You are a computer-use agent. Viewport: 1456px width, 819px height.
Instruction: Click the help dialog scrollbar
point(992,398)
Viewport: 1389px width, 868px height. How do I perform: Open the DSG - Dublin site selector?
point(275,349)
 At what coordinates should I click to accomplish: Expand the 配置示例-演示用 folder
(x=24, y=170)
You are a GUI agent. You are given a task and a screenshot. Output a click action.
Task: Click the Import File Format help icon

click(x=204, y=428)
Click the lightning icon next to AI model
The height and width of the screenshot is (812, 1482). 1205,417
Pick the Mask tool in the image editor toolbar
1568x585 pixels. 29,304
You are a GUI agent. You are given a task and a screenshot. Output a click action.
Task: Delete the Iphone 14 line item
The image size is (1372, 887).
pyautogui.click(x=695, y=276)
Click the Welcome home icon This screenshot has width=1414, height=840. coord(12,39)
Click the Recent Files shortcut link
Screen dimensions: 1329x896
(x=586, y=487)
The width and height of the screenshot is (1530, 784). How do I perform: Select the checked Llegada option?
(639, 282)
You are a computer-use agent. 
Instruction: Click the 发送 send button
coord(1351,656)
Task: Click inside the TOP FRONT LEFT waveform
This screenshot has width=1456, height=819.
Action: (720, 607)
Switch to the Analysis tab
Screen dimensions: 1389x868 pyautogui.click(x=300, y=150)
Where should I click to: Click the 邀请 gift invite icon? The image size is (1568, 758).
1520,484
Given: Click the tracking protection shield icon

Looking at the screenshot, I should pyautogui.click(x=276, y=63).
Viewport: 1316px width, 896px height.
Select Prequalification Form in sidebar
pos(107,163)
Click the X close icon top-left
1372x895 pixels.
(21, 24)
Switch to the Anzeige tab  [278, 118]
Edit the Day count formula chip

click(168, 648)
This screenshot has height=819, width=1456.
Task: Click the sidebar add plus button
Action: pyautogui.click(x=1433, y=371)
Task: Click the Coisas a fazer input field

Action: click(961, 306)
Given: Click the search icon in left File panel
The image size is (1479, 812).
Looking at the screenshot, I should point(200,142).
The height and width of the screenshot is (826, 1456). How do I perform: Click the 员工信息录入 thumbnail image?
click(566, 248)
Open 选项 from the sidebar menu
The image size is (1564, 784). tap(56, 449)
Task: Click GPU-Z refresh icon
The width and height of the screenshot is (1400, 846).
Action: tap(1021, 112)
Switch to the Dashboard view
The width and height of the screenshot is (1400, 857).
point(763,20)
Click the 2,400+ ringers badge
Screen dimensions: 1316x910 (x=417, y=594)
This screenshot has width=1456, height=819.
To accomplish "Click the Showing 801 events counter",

* PROBLEM TO SOLVE *
If a line above holds the string "computer", count it; give the final total as the only output.

* TASK RESPONSE *
2